Absurdism is a philosophy and literary doctrine stating that the efforts of humanity to find meaning ultimately fail (and, hence, are absurd) because no such meaning exists in an essentially irrational world. Romania may be known for Count Dracula, but it was also home to some pretty impressive creative folks. Born in 1883, the Romanian Absurdist writer known as “Urmuz” (Demetru Dem. Demetrescu-Buzau) began his writing career by mocking the clichés of contemporary prose for the benefit of close friends and family. Urmuz’s nutty “anti-prose” relied heavily on sophisticated puns using the double meanings of many Romanian words. In addition, he was kind of a Dada-type as well, exploring everyday sameness through bizarre and random events. Committing suicide in 1923, the man known as Urmuz gave no reason for his gesture, instead choosing to go out like a true Absurdist, “without any cause” or explanation. The Milena Theatre Group of UL premieres the first and only local production celebrating the awkward life, strange death, and extraordinary work of the absurdist Urmuz. URMUZ, the play, opens and closes on Nov. 22 at 8 p.m. at the Fletcher Auditorium on UL campus. Directed by Dayana Stetco, assistant Professor of English at UL and joined by Seth Johnson, Mike Berntsen, and veteran artist, Conni Castille, this promises to be an interesting evening. “I’ve always wanted to adapt Urmuz’s stories for the stage,” says Stetco. “He’s one of the most interesting avant-garde Romanian writers, a cross between Kafka and Jarry. His characters are mostly exiles — people incapable of normal relationships, living in underground spaces, fond of their pet badgers, in love with inanimate objects, pathetic in their impossible quests … and yet somehow very funny.” Be there to bear witness. Mature audiences only. Suggested donation is $5.
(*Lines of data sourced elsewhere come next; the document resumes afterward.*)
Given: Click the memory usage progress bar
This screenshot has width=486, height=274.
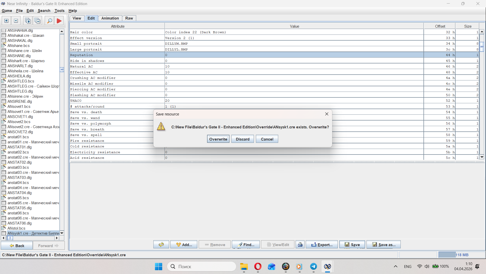Looking at the screenshot, I should (x=461, y=255).
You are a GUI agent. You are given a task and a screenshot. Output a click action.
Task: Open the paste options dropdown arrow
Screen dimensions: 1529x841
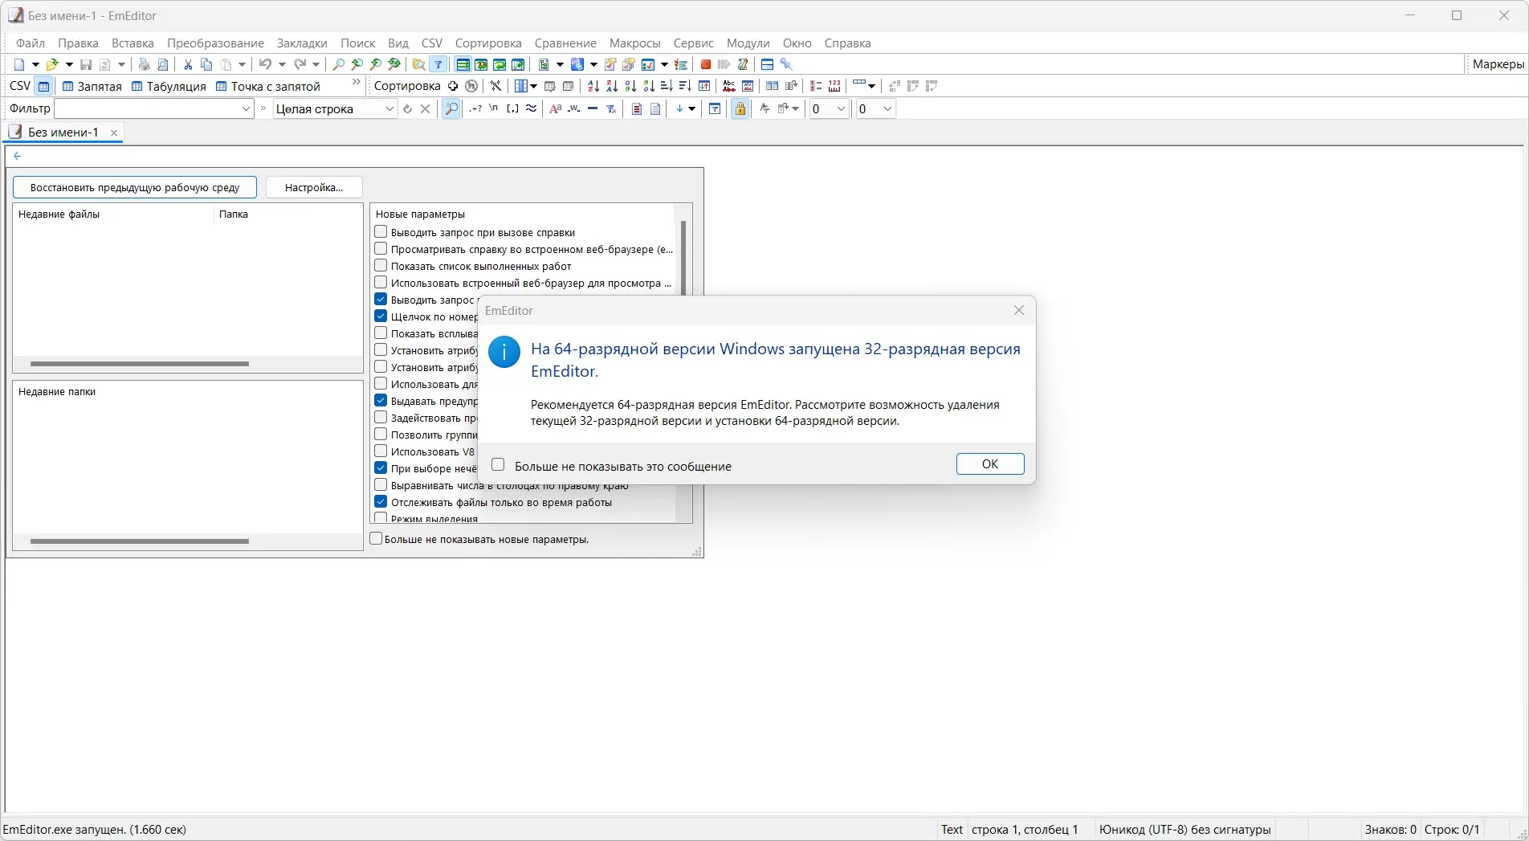pyautogui.click(x=242, y=64)
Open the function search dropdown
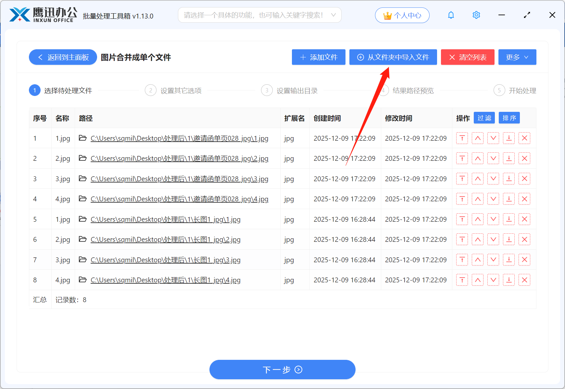 (259, 15)
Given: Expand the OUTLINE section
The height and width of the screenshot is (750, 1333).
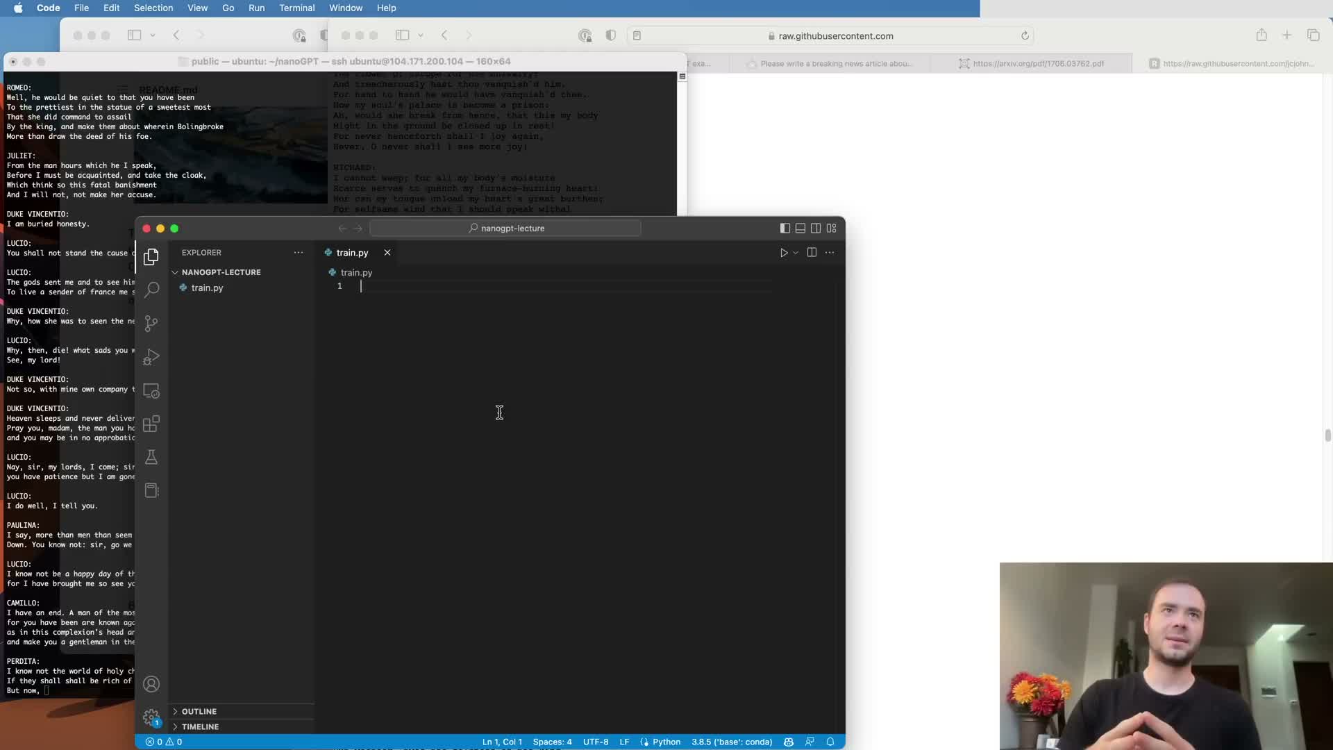Looking at the screenshot, I should click(x=199, y=711).
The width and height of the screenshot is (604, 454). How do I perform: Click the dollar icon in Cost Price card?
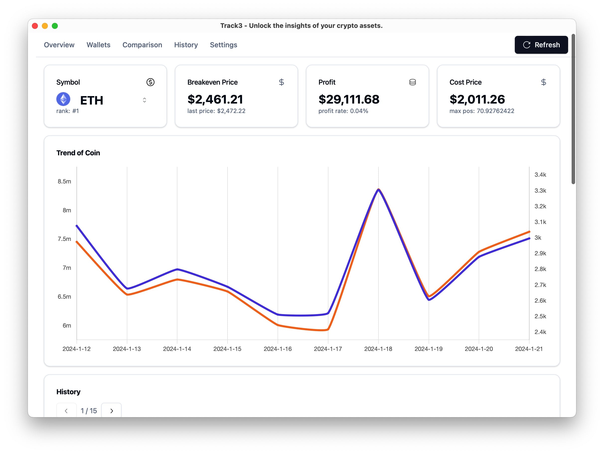(x=543, y=82)
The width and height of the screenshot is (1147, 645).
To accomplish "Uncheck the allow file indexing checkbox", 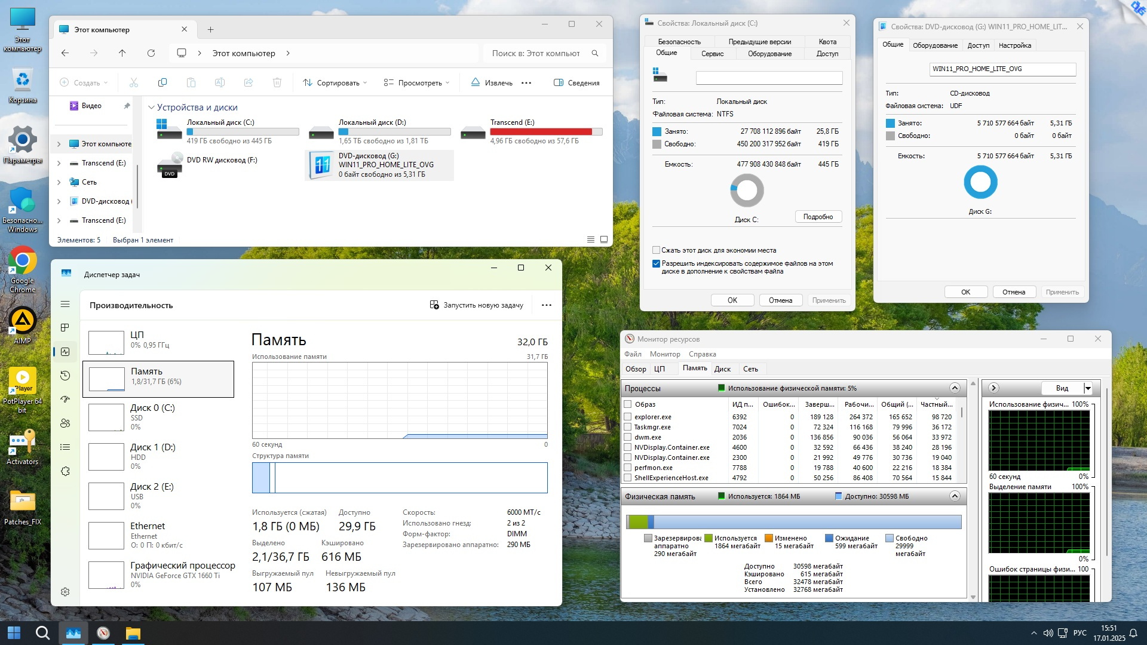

Word Association with Dayana Stetco (Director and UL assistant Professor of English):


1.  Artaud                     Total theatre. Mine.
2.  Bukowski                 The dream at the end of the world.
3.  Anaïs Nin                 Sense and Sensuality.
4.  Rimbaud                  The green pillars of Absinthe…
5.  Codrescu                  Body bags.
6.  Céline                       The end of the night protects me.
7.  Lorca                         For the love of insects.
8.  Macondo/Marquez   A thousand yellow butterflies…
9.  Jean Genet              Once a thief…
10. Ceausescu              Do we have to, really?